• INSTRUCTIONS TO FOLLOW: For this exercise, print all of the data exactly as given.

• DATA TO EXAMINE:
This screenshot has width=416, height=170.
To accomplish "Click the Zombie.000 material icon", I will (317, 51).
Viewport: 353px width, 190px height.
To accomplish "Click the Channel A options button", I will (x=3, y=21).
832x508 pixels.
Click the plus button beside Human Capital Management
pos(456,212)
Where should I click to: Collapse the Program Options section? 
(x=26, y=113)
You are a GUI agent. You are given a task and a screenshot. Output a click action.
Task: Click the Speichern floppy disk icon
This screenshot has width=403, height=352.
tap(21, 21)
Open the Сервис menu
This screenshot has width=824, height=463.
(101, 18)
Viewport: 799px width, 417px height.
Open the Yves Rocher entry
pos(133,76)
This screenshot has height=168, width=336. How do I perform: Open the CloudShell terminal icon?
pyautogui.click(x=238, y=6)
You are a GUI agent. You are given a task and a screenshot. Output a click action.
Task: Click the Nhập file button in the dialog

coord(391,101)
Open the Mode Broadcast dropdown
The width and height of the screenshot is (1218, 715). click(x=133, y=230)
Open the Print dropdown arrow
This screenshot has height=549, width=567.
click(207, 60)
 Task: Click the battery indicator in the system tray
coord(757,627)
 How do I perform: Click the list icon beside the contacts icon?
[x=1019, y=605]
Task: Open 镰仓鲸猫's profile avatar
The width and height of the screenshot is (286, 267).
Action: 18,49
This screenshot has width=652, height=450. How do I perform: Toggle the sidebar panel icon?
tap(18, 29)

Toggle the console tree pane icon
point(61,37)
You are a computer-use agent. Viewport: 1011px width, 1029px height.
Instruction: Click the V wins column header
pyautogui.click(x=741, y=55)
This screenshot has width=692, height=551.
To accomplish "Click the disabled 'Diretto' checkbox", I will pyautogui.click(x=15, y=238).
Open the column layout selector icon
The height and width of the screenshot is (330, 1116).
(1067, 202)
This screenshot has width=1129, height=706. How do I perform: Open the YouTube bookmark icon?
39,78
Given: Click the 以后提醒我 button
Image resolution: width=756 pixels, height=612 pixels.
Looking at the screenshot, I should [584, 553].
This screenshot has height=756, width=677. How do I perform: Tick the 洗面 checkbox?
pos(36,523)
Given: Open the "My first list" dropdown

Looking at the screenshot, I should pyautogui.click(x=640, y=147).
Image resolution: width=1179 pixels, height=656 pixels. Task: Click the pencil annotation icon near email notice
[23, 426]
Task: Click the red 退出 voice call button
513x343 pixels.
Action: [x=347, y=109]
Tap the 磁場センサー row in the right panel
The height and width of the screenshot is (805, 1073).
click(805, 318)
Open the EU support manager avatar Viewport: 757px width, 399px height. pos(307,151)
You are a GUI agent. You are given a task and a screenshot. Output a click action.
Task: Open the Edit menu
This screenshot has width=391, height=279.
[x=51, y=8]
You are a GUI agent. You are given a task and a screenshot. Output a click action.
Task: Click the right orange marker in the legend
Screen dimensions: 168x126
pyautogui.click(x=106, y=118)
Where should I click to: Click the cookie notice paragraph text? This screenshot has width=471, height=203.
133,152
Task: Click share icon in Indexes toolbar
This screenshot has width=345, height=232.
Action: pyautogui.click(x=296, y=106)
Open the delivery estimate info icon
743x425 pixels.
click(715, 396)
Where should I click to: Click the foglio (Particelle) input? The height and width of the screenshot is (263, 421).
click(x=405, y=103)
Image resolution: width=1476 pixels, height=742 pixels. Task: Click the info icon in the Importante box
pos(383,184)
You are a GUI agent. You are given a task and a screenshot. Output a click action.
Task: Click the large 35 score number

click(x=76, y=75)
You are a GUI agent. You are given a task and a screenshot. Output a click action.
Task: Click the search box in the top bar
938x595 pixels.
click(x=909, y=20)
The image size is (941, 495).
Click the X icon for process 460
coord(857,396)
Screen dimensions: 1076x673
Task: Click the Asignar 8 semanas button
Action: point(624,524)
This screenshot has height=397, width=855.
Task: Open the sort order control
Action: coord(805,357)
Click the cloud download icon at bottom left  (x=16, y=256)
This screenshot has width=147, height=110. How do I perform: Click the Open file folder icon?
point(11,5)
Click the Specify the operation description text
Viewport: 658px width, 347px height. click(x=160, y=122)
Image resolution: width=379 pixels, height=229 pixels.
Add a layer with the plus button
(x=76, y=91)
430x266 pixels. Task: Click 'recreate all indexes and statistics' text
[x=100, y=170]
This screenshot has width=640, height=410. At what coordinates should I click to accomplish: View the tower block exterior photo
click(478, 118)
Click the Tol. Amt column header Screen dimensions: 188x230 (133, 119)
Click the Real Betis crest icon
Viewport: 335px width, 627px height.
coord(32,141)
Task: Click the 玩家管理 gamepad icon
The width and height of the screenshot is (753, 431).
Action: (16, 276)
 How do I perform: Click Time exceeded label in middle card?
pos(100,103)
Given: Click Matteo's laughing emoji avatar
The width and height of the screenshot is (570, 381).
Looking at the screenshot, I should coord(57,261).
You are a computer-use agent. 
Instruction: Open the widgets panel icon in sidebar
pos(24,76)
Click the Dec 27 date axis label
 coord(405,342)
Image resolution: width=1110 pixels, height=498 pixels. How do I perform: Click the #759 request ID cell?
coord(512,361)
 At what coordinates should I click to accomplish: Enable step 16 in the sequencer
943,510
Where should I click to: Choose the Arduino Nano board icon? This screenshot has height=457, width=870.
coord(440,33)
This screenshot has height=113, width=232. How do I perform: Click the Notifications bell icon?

• WRITTEN ANSWER:
This screenshot has width=416, height=170.
To accomplish "Click the Zombie.000 material icon", I will (317, 51).
Viewport: 353px width, 190px height.
To accomplish "Click the Channel A options button", I will (x=3, y=21).
832x508 pixels.
Click the plus button beside Human Capital Management
pos(456,212)
Where should I click to: Collapse the Program Options section? 
(x=26, y=113)
You are a GUI agent. You are given a task and a screenshot. Output a click action.
Task: Click the Speichern floppy disk icon
This screenshot has width=403, height=352.
tap(21, 21)
Open the Сервис menu
This screenshot has width=824, height=463.
(101, 18)
Viewport: 799px width, 417px height.
Open the Yves Rocher entry
pos(133,76)
This screenshot has height=168, width=336. How do I perform: Open the CloudShell terminal icon?
pyautogui.click(x=238, y=6)
You are a GUI agent. You are given a task and a screenshot. Output a click action.
Task: Click the Nhập file button in the dialog

coord(391,101)
Open the Mode Broadcast dropdown
The width and height of the screenshot is (1218, 715). click(x=133, y=230)
Open the Print dropdown arrow
This screenshot has height=549, width=567.
click(207, 60)
 Task: Click the battery indicator in the system tray
coord(757,627)
 How do I perform: Click the list icon beside the contacts icon?
[x=1019, y=605]
Task: Open 镰仓鲸猫's profile avatar
The width and height of the screenshot is (286, 267).
Action: 18,49
This screenshot has width=652, height=450. How do I perform: Toggle the sidebar panel icon?
tap(18, 29)

Toggle the console tree pane icon
point(61,37)
You are a computer-use agent. Viewport: 1011px width, 1029px height.
Instruction: Click the V wins column header
pyautogui.click(x=741, y=55)
This screenshot has width=692, height=551.
To accomplish "Click the disabled 'Diretto' checkbox", I will pyautogui.click(x=15, y=238).
Open the column layout selector icon
The height and width of the screenshot is (330, 1116).
(1067, 202)
This screenshot has width=1129, height=706. How do I perform: Open the YouTube bookmark icon?
39,78
Given: Click the 以后提醒我 button
Image resolution: width=756 pixels, height=612 pixels.
Looking at the screenshot, I should [584, 553].
This screenshot has height=756, width=677. How do I perform: Tick the 洗面 checkbox?
pos(36,523)
Given: Open the "My first list" dropdown

Looking at the screenshot, I should pyautogui.click(x=640, y=147).
Image resolution: width=1179 pixels, height=656 pixels. Task: Click the pencil annotation icon near email notice
[23, 426]
Task: Click the red 退出 voice call button
513x343 pixels.
Action: [x=347, y=109]
Tap the 磁場センサー row in the right panel
The height and width of the screenshot is (805, 1073).
click(805, 318)
Open the EU support manager avatar Viewport: 757px width, 399px height. pos(307,151)
You are a GUI agent. You are given a task and a screenshot. Output a click action.
Task: Open the Edit menu
This screenshot has width=391, height=279.
[x=51, y=8]
You are a GUI agent. You are given a task and a screenshot. Output a click action.
Task: Click the right orange marker in the legend
Screen dimensions: 168x126
pyautogui.click(x=106, y=118)
Where should I click to: Click the cookie notice paragraph text? This screenshot has width=471, height=203.
133,152
Task: Click share icon in Indexes toolbar
This screenshot has width=345, height=232.
Action: pyautogui.click(x=296, y=106)
Open the delivery estimate info icon
743x425 pixels.
click(715, 396)
Where should I click to: Click the foglio (Particelle) input? The height and width of the screenshot is (263, 421).
click(x=405, y=103)
Image resolution: width=1476 pixels, height=742 pixels. Task: Click the info icon in the Importante box
pos(383,184)
You are a GUI agent. You are given a task and a screenshot. Output a click action.
Task: Click the large 35 score number

click(x=76, y=75)
You are a GUI agent. You are given a task and a screenshot. Output a click action.
Task: Click the search box in the top bar
938x595 pixels.
click(x=909, y=20)
The image size is (941, 495).
Click the X icon for process 460
coord(857,396)
Screen dimensions: 1076x673
Task: Click the Asignar 8 semanas button
Action: point(624,524)
This screenshot has height=397, width=855.
Task: Open the sort order control
Action: coord(805,357)
Click the cloud download icon at bottom left  (x=16, y=256)
This screenshot has width=147, height=110. How do I perform: Click the Open file folder icon?
point(11,5)
Click the Specify the operation description text
Viewport: 658px width, 347px height. click(x=160, y=122)
Image resolution: width=379 pixels, height=229 pixels.
Add a layer with the plus button
(x=76, y=91)
430x266 pixels. Task: Click 'recreate all indexes and statistics' text
[x=100, y=170]
This screenshot has width=640, height=410. At what coordinates should I click to accomplish: View the tower block exterior photo
click(478, 118)
Click the Tol. Amt column header Screen dimensions: 188x230 (133, 119)
Click the Real Betis crest icon
Viewport: 335px width, 627px height.
coord(32,141)
Task: Click the 玩家管理 gamepad icon
The width and height of the screenshot is (753, 431).
Action: (16, 276)
 How do I perform: Click Time exceeded label in middle card?
pos(100,103)
Given: Click Matteo's laughing emoji avatar
The width and height of the screenshot is (570, 381).
Looking at the screenshot, I should coord(57,261).
You are a computer-use agent. 
Instruction: Open the widgets panel icon in sidebar
pos(24,76)
Click the Dec 27 date axis label
 coord(405,342)
Image resolution: width=1110 pixels, height=498 pixels. How do I perform: Click the #759 request ID cell?
coord(512,361)
 At what coordinates should I click to accomplish: Enable step 16 in the sequencer
943,510
Where should I click to: Choose the Arduino Nano board icon? This screenshot has height=457, width=870.
coord(440,33)
This screenshot has height=113, width=232. How do I perform: Click the Notifications bell icon?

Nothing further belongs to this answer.